FERIOJ ( journal culturel )

- Esprit d'hiver, de Véronique Ovaldé : cf ma chronique ici. déçue, moins bien que Rêves de garçons

- Petite Poucette, de Michel Serres : essai sur l'influence croissante du numérique et d'internet sur nos vies, déçue (parce qu'on me l'avait chaudement conseillé) et énervée, ma chronique ici 

- Fugitives, d'Alice Munro : un recueil de nouvelles, mon souvenir est très flou mais la nouvelle que je préfère est celle qu'on m'a recommandée en priorité, "Subterfuges", une femme va seule au théâtre, rencontre un homme, ils jurent de se revoir, mais... 

- Un coeur simple, de Flaubert : depuis le temps que je devais lire cette nouvelle ! eh bien, cela fait du bien de retrouver un style soigné comme celui de Flaubert (je ne lis plus guère de "classiques" depuis l'année dernière...) mais j'ai quand même été déçue, je m'attendais à un personnage encore plus fort

- Silo, de Hugh Howey : premier tome d'une trilogie de science-fiction, drôlement bien ! roman post-apocalyptique, la surface de la Terre est invivable alors depuis un grand nombre de générations (ils ne savent même plus ce qui s'est passé exactement) les êtres humains vivent sous terre, dans un silo d'environ 150 étages, au sein d'une société pleine de règles et de non-dits.
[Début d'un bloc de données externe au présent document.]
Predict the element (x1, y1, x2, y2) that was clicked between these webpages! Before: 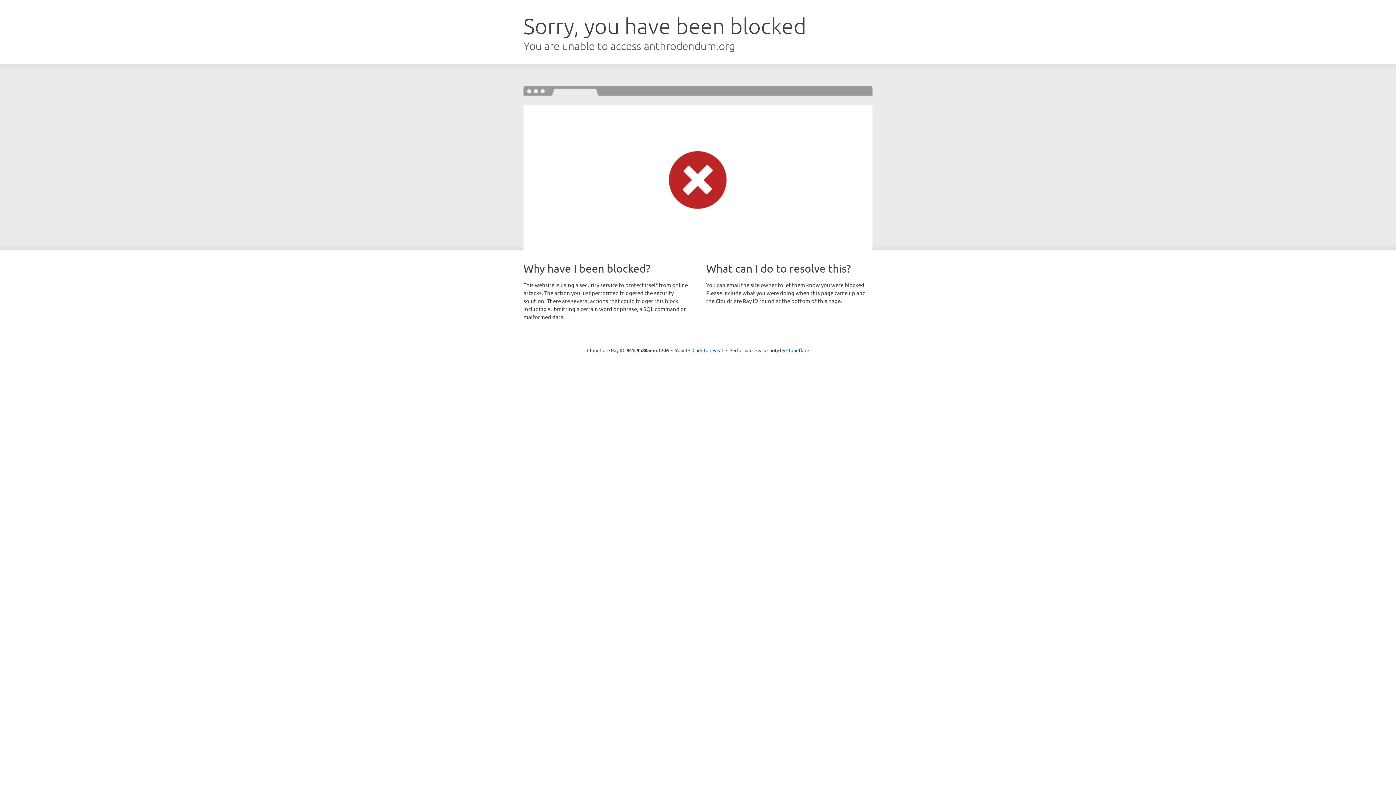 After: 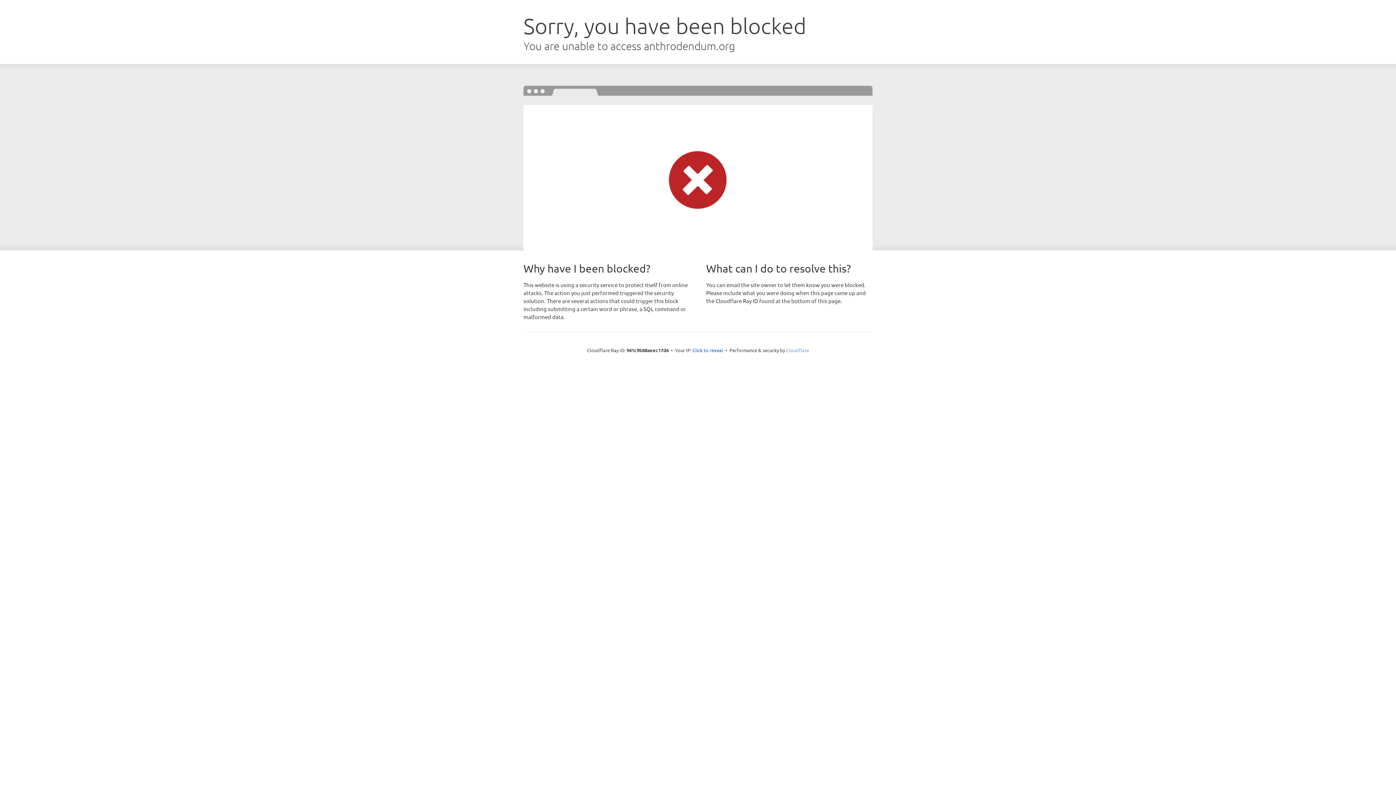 Action: bbox: (786, 347, 809, 353) label: CloudflarePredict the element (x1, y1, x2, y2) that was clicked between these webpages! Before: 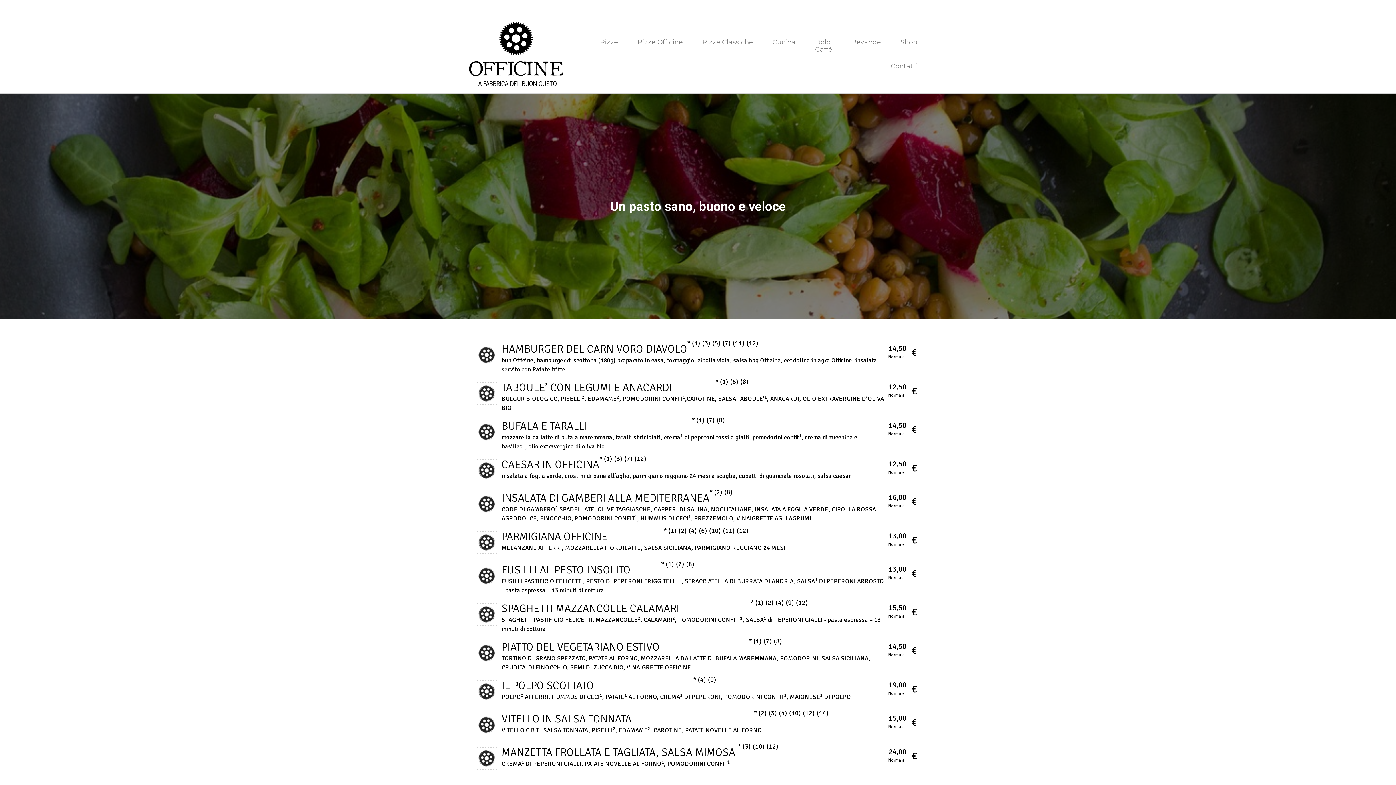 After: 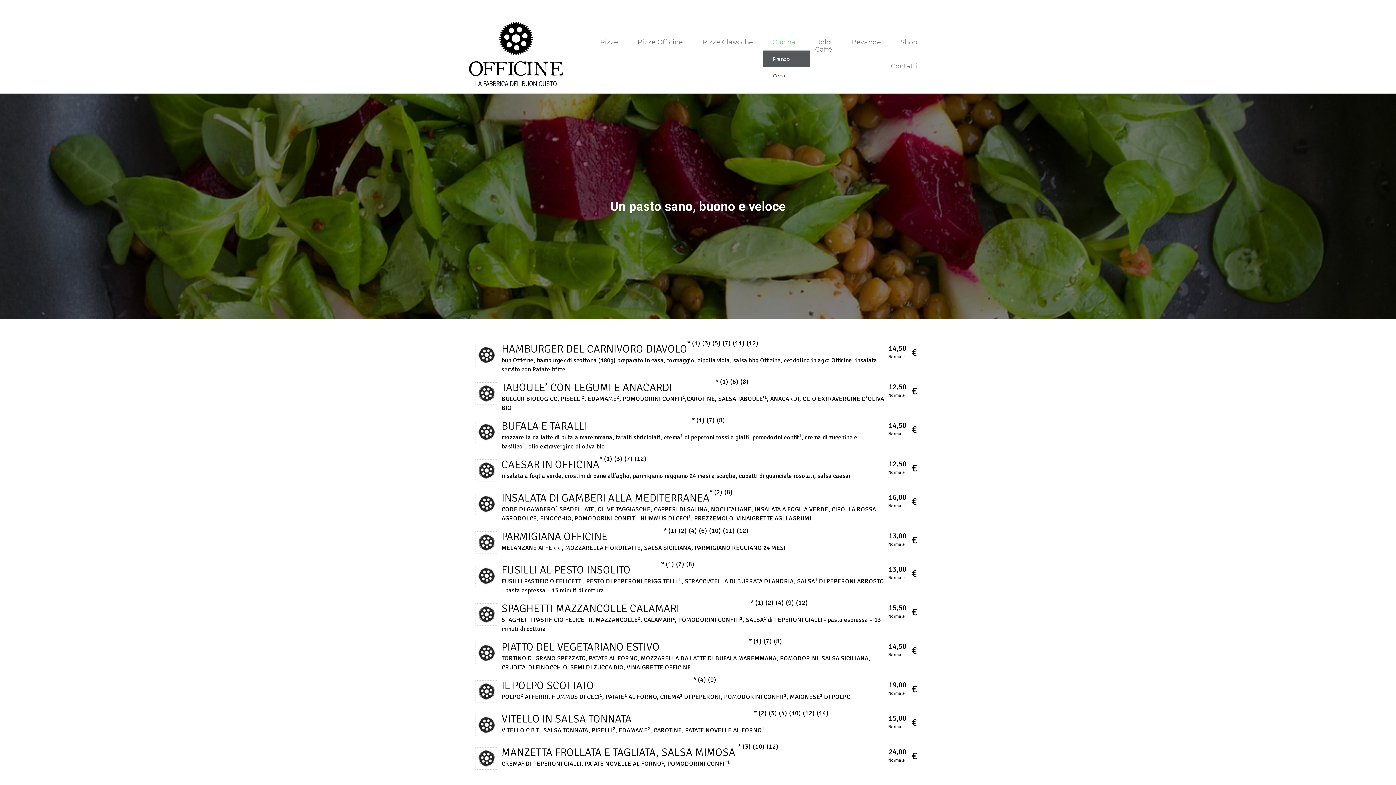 Action: bbox: (762, 33, 805, 50) label: CucinaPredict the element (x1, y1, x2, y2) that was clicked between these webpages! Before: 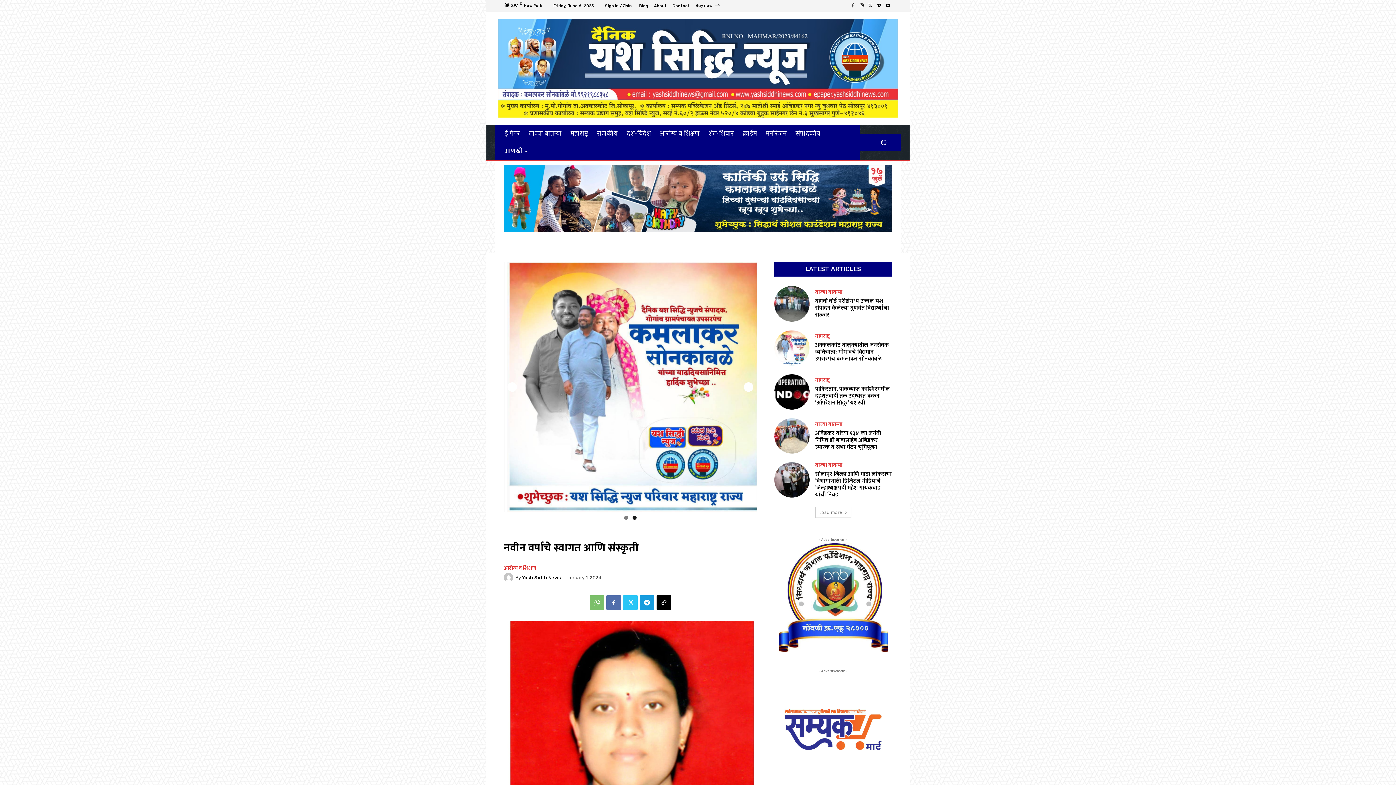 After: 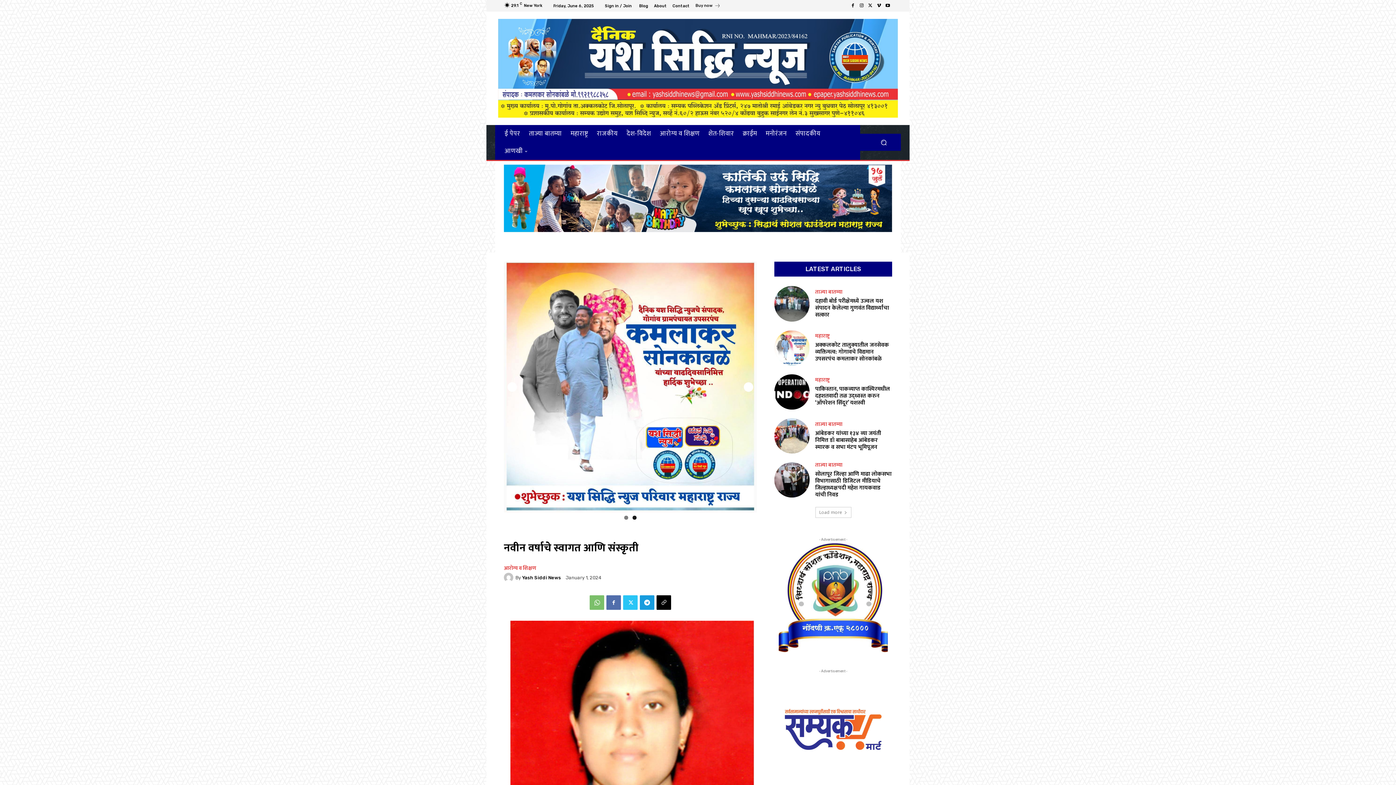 Action: bbox: (866, 1, 874, 10)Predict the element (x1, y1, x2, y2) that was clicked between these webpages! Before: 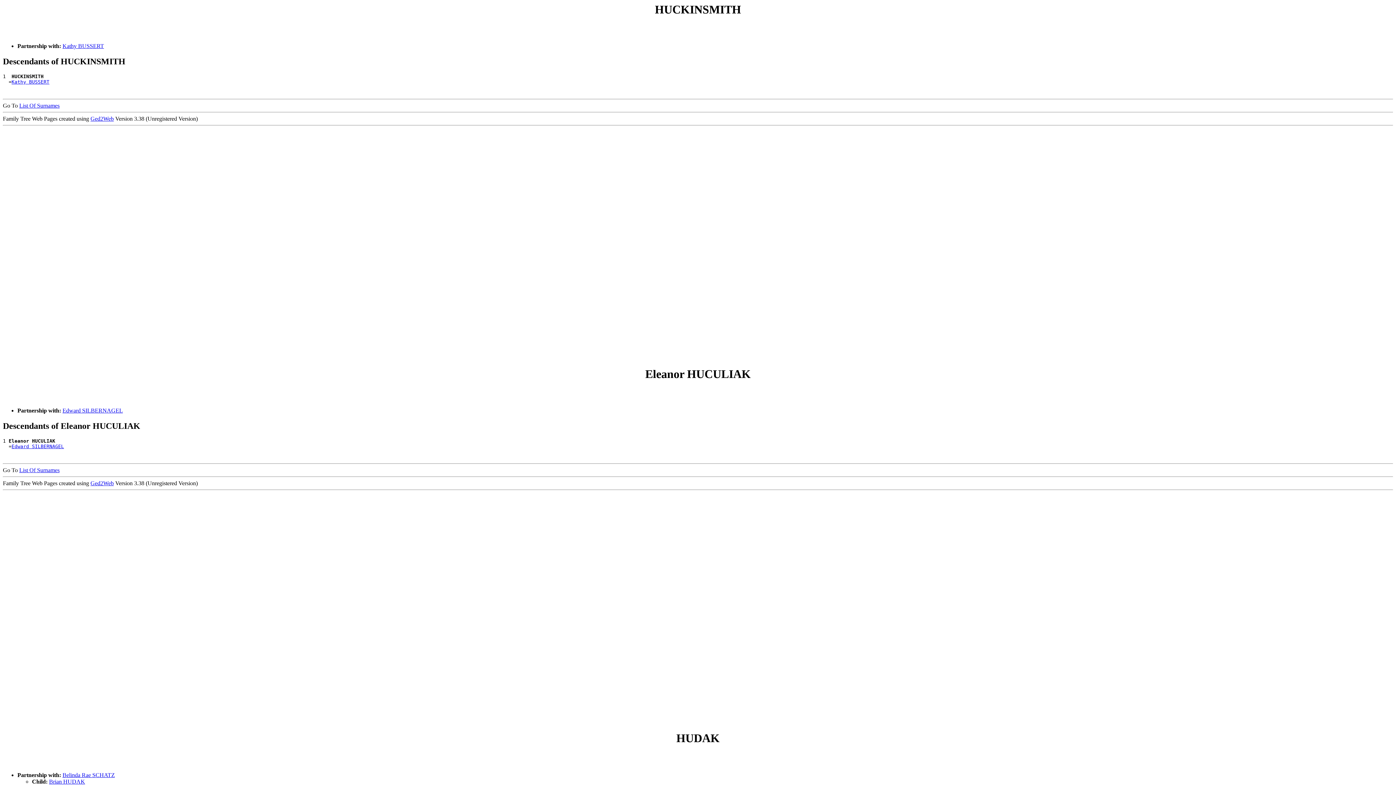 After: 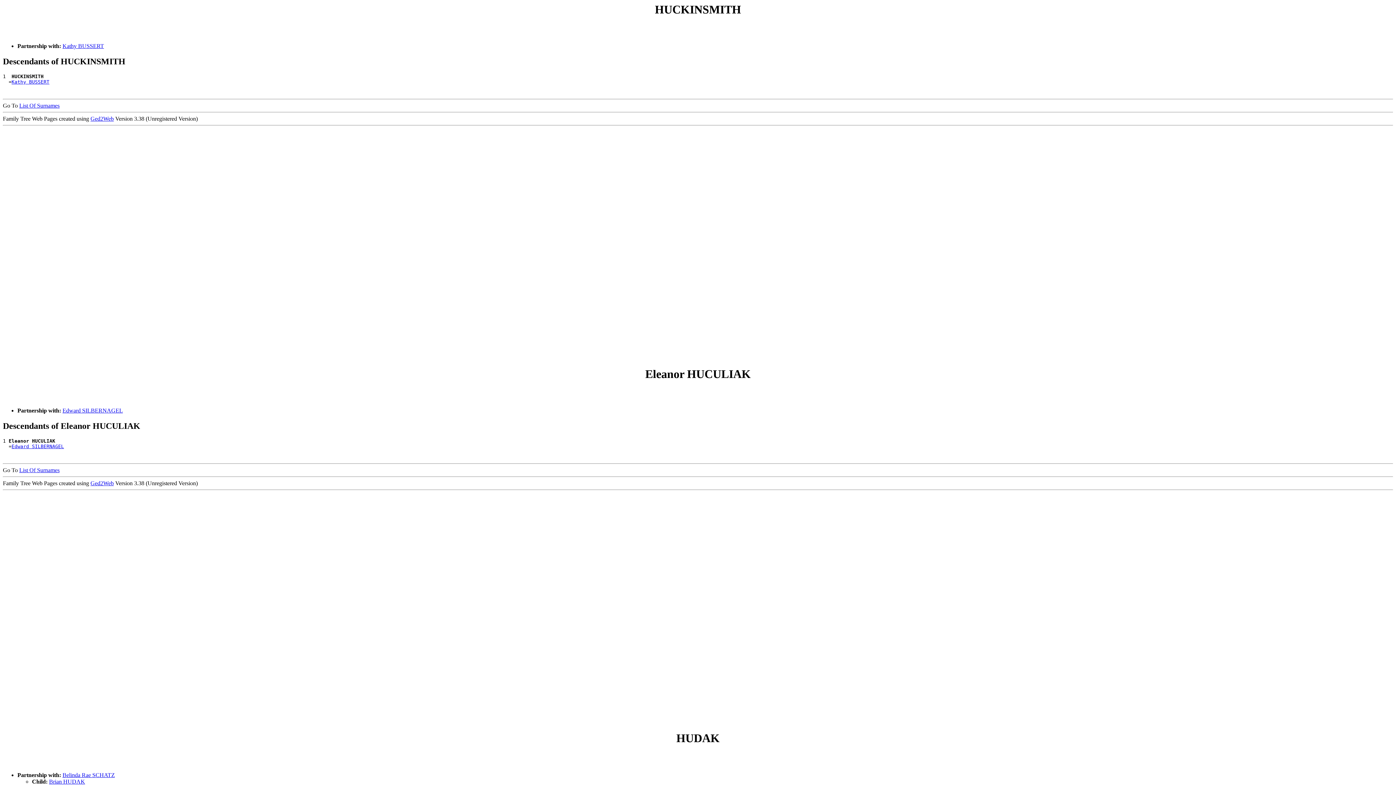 Action: bbox: (645, 367, 750, 380) label: Eleanor HUCULIAK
Evidemment, tout est bouleversé quand des personnages vont remettre en question cet état des choses et chercher à comprendre le pourquoi du comment... la seule chose qui m'a dérangée dans ce roman (mais qui, après coup, peut aussi être considéré comme une qualité car ça le rend assez riche), c'est qu'on commence le récit en suivant un personnage qu'on pense donc être le héros... sauf que non, il disparaît et on s'attache alors complètement à un autre, mais qui ne va pas rester non plus forcément, et ça arrive plusieurs fois, donc pendant une grande partie du roman je me suis demandée où l'auteur voulait en venir ! cette originalité fait qu'on s'attache successivement à pas mal de personnages.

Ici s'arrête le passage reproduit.